Tuesday, November 28, 2006

JIll Soloway, Saloway, Solaway etc


Jill Soloways says she checks even mispelled incarnations of her own name in google. So I hope she finds this. If she does, well, she will know someone who just happens to be spontaneously decomposing over glycolysis and got a C on his wonderful article about protein targeting and the calnexincycle mentioned her just off-beat. She has started blogging again, so everyone rejoice.
(Not that anyone reads this. But in my own head I'm like super popular and people love me)

Of course, this post isn't really about Jill Sallowai. Even though she is fabelous and wonderful, like so many others. This post is really about me never being able to let go when I get a shitty grade. Why do I constantly vy for acknowledgment from a completely unpersonal form of authoral figure?

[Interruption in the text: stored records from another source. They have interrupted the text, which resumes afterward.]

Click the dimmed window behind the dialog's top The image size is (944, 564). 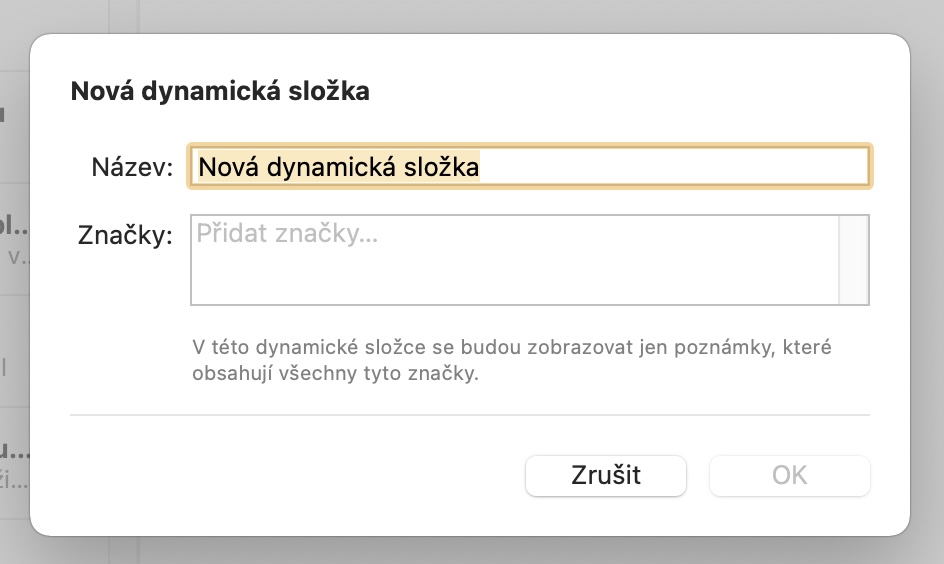(500, 15)
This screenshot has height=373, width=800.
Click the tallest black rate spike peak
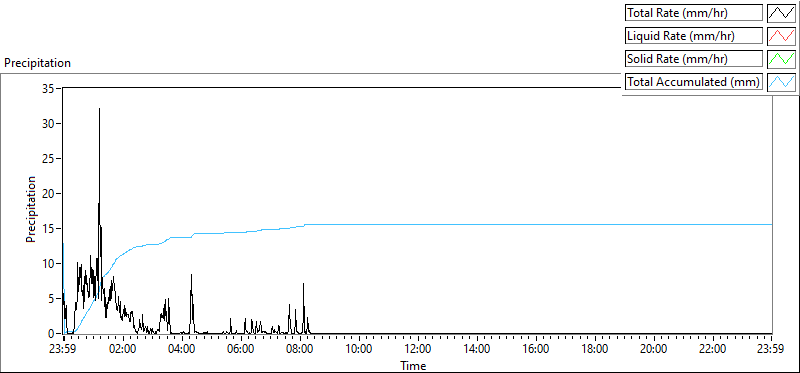click(x=99, y=109)
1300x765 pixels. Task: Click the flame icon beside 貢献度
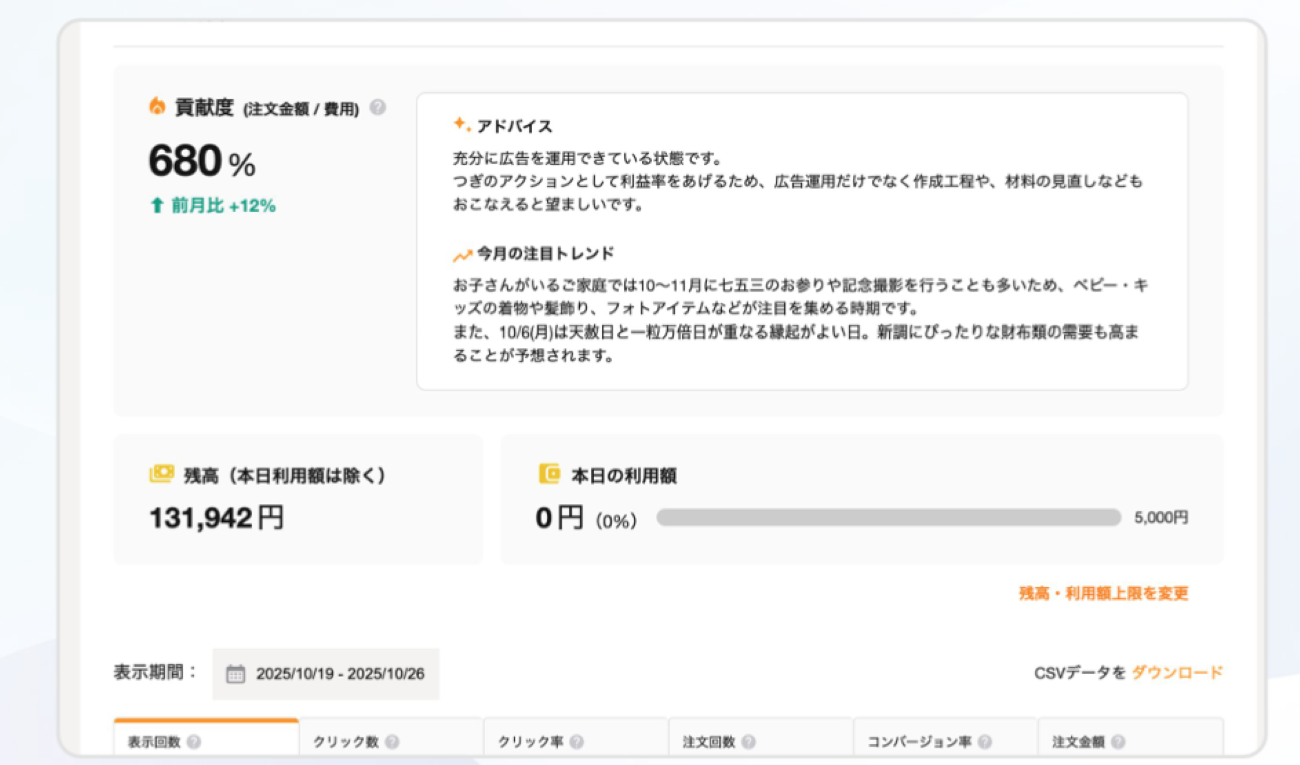157,106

Why can't I just like what I do, and not think of the fact that I have to know certain things to painstalking detail, have to memorize all the fucking enzymes that catalyze the fucking glycolysis and the fucking gluconeolysis and the fucking metabolic fucking pathway?

Probably because my way of diversing myself from the other fucking entities of normality has been by being smart, being creative, being a talker, being a homosexual, being intersting. So if I am not smart, that means I am one less defining characteristic away from being really interesting, and one closer to being just a part of uniformality.
And in a way, my yearning to be special sort of makes me just as dull as everyone else.

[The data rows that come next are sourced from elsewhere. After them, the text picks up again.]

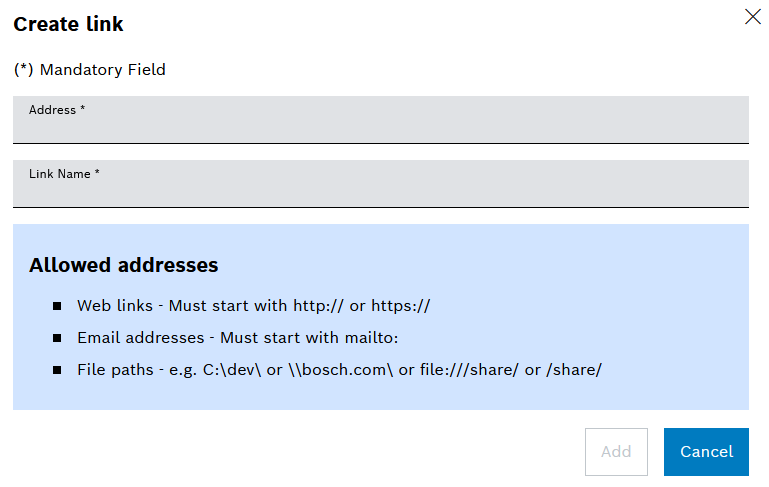The width and height of the screenshot is (769, 487).
Task: Click the "mailto:" text in hints
Action: [371, 337]
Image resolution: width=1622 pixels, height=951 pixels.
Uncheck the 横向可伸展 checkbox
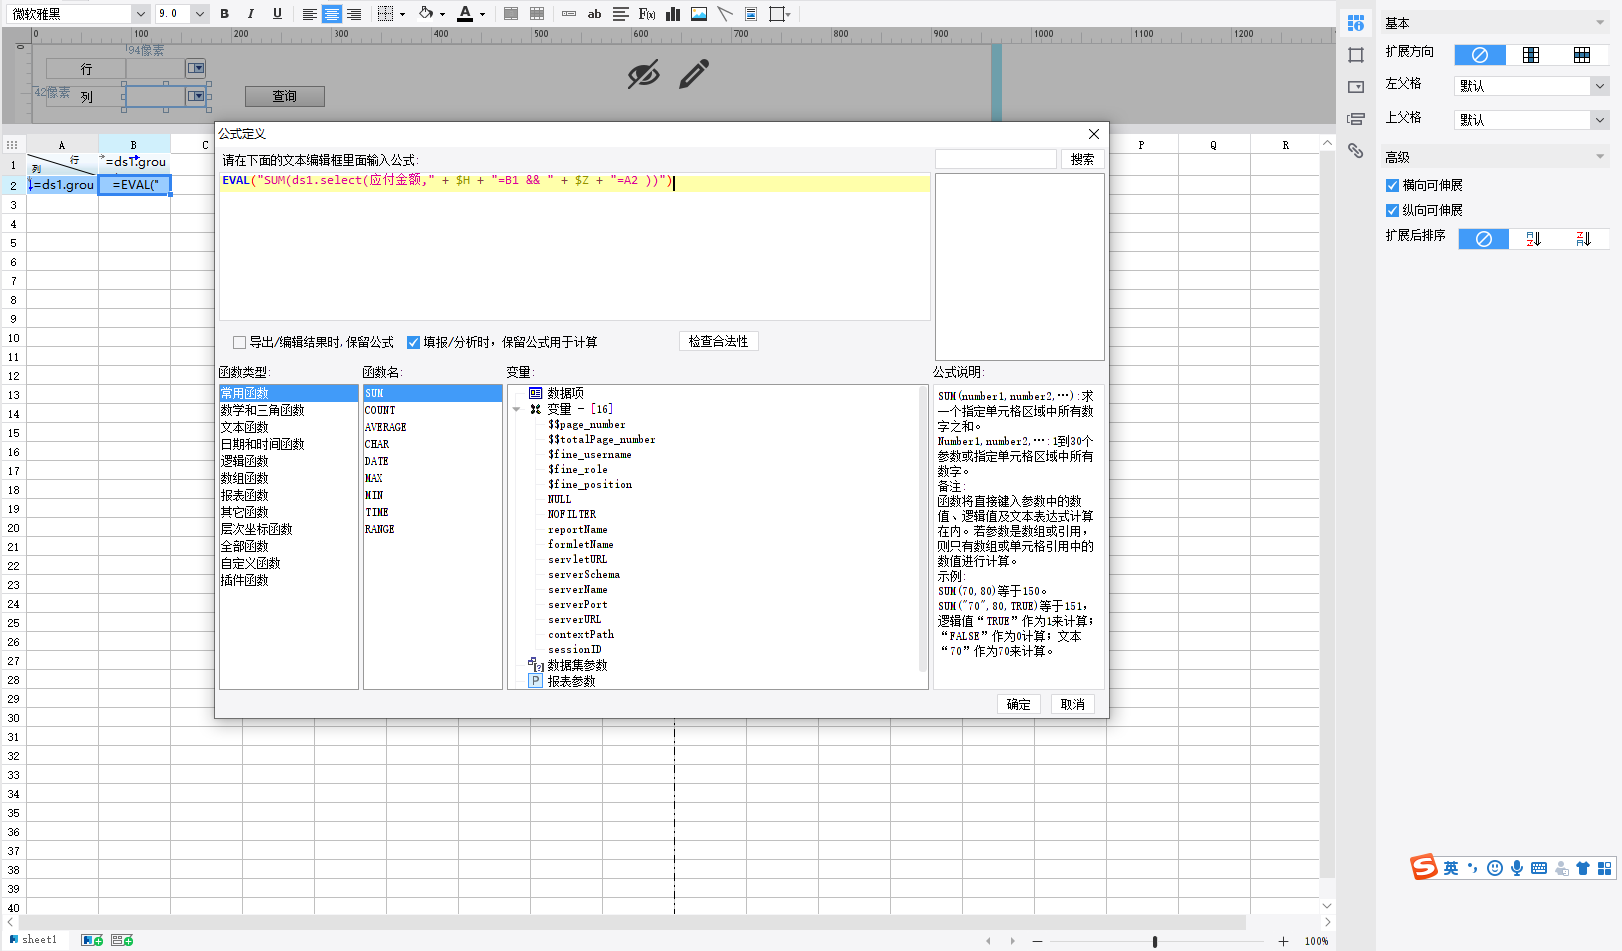(1392, 186)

It's a lose lose situation.

In other news: Done Neil Gaiman's Sandman, love it, still stuck on chapter 3, but not because I am really stuck, but because I haven't had time or energy. Done Choke, the Paulhaniuk book, done Burgess, done Sigur Ros.

Think you can die from being oversexed?

PS: Took the picture a cold Monday morning, waiting for the bus. The letters spoke to me.

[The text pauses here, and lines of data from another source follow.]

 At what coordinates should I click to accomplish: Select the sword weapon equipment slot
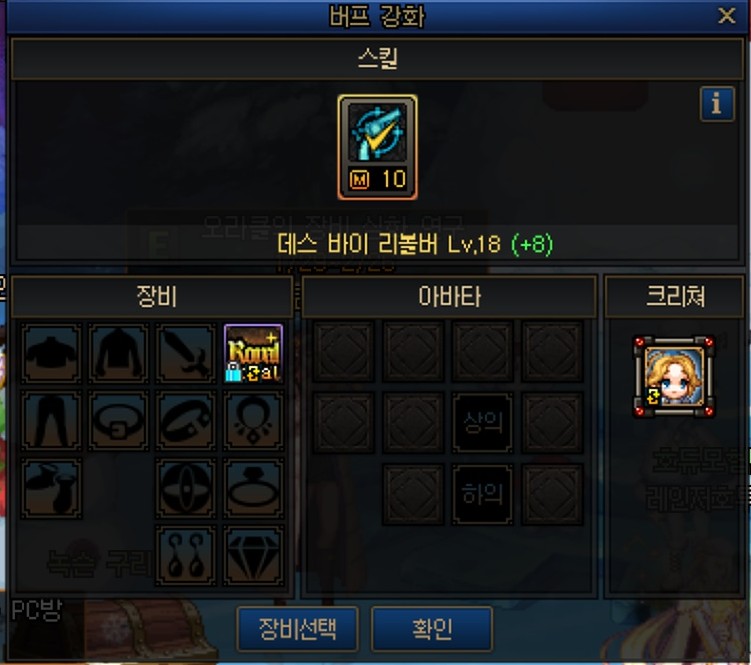click(186, 354)
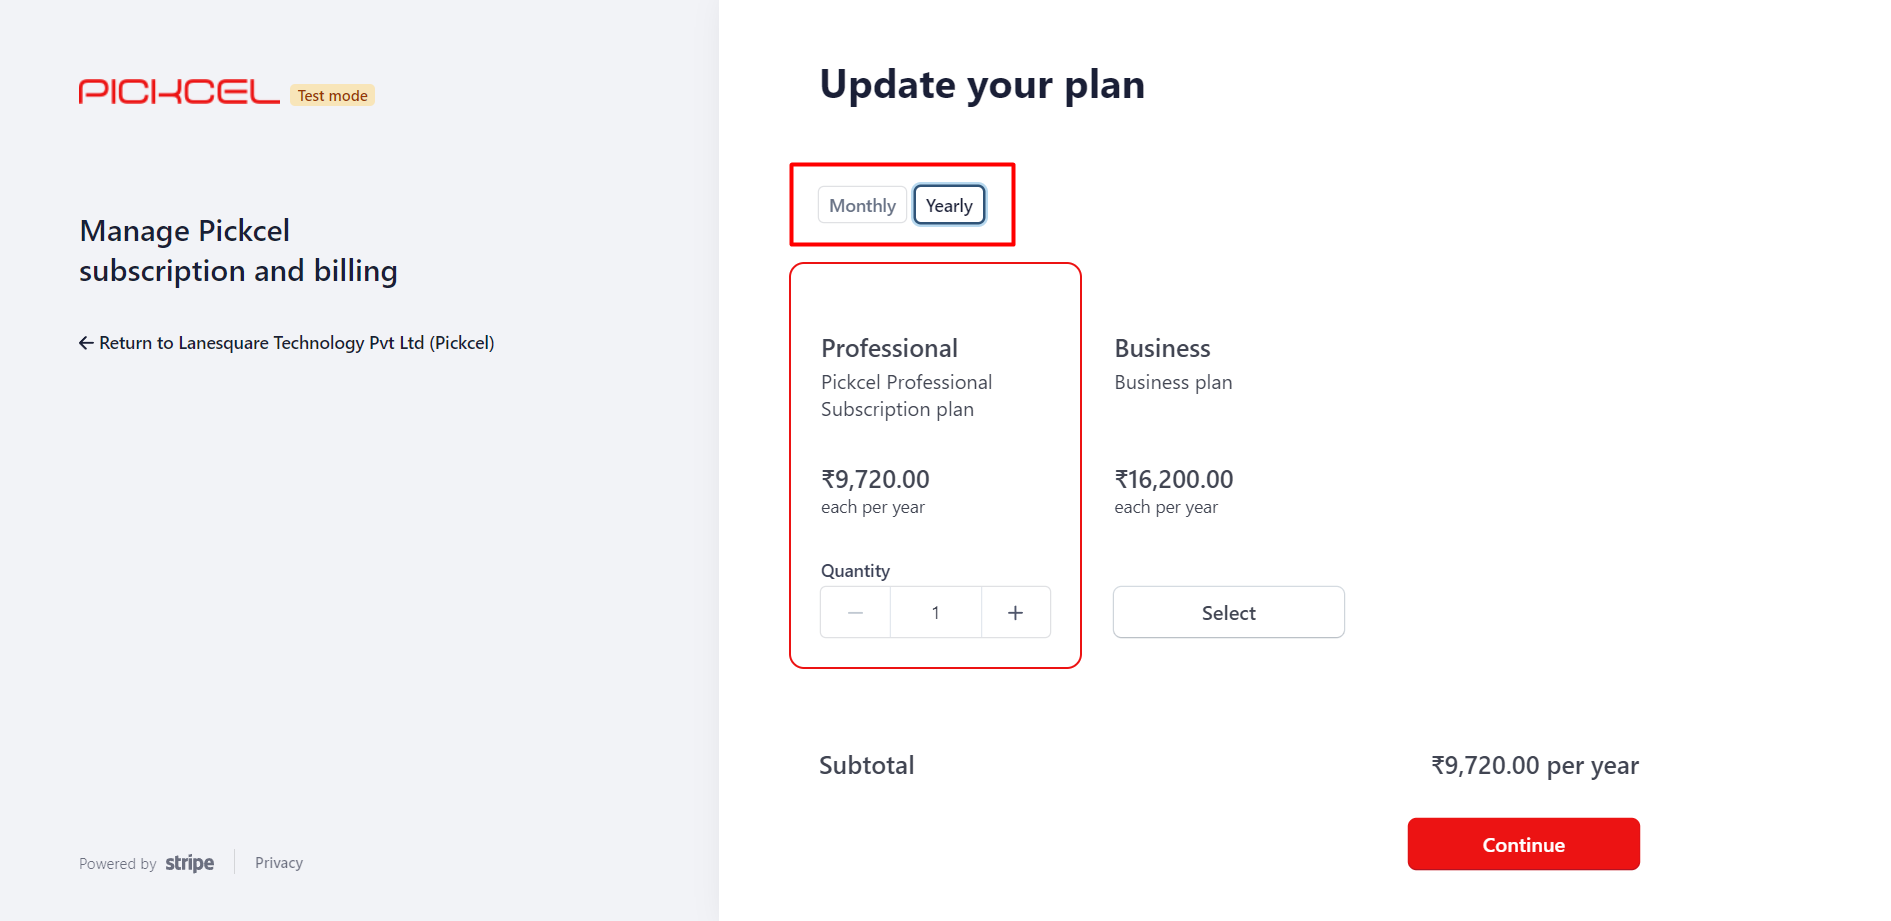Click the Test mode badge
The height and width of the screenshot is (921, 1891).
(332, 95)
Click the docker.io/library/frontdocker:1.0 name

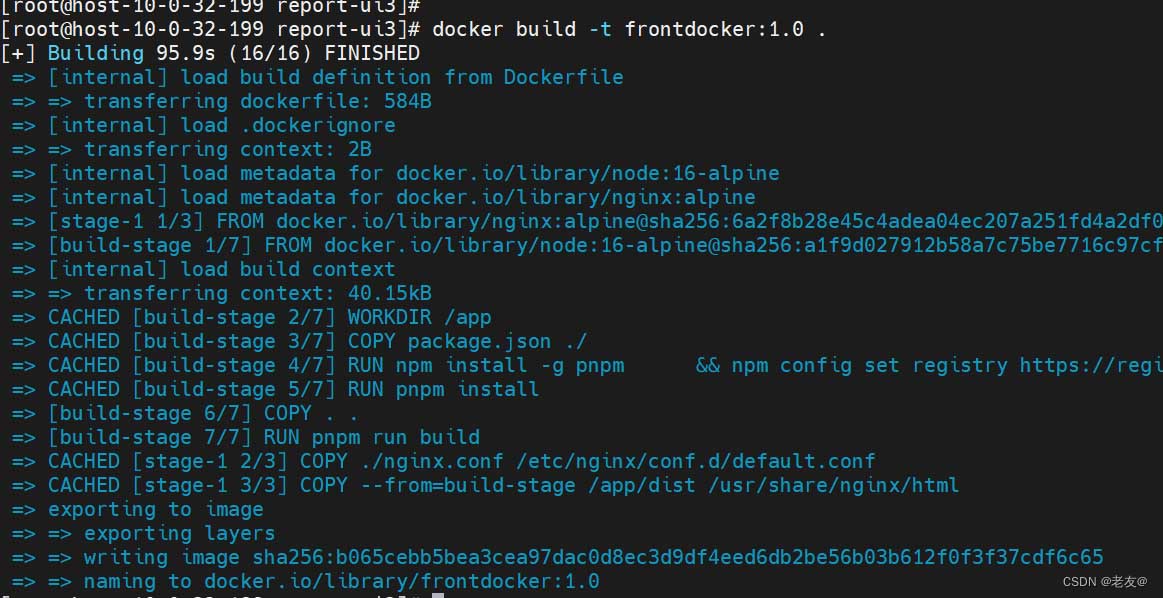point(401,581)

Saturday, November 18, 2006

Fuck


Okay, so what is there to say? Kind of a lot, as it always is. But I'm not going to say all of it. First of all, artist-wise, the three chapters I was so proud of were lost in the horrible computer-virus oblivion where the laptop just collapsed under the weight of so much porn. I have been lucky for so long, being able to download like, a gazzilion tons of virtual stimuli, and hence everything had to go straight to hell sooner or later.

So that's that.

I had a really interesting experience with puke and vodka last weekend. Without question this is going into the book in some incarnation, and someone made a film out of my touch-a-lesbian-in-a-really-gay-way-dance and posted it on youtube. Maybe I will use this as well. I have not seen this film, and I never, ever, ever will. I'll probably decompose.

Other things that are on my mind:
-exams getting closer and closer, in fact, so close breathing is getting harder. All my classes this semester are of course ridiculously hard. So fuck me, I guess.
-Reading more than usual these days. Chuch Palahniuk, Murakami. And Burgess. Liked Clocwork Orange. Need to see the film.
-Feeling guilty about not writing enough. Have to go down and do it afterwards. Finish the next part of chapter 2.
-Someone with a hidden number has been calling me a lot and I thought it was a sadist or something. Turns out it is a Freundin in Brazil.
-Lot of good music. Love Sleater-Kinney. Love Thomas Dybdahl.

Tuesday, November 14, 2006

It's easy like one two three

When I get my pay from where I work I'm gonna buy a camera. And I'll post pictures. There are all sorts of funny little ugly things I could write, but I'll just take a long crap in stead.

Maybe she's just pieces of my you've never seen.

Friday, November 03, 2006

Lost highway

I always feel so guilty about this blog. It's a strange thing. I like to write, in fact, it is a very important part of me. And I really like this blog, because it allows me just to open everything up. Not that I don't do that, like all the time, but you know...

Downstaris Lost Highway is on pause. I don't know why, but I pause it all the time because I want to draw. I don't know if I like, hate, despise or love David Lynch. Part of him is a big, fat phoney I think. But what the hell do I know. Have I written a ton of movies? Let me check my CV. No, I haven't.

The writing of my third novel is going great, I think. And my mother is watching some strange drama on the reich channel on the television. Wierd. And now she switched to a woman showering, and she didn't want to watch that. And now she is watching that crocodile frek who died. For some reason that was fun, so she stopped changing channels.

Are we related?

One of the characters in my book is a sworn Placebo fan.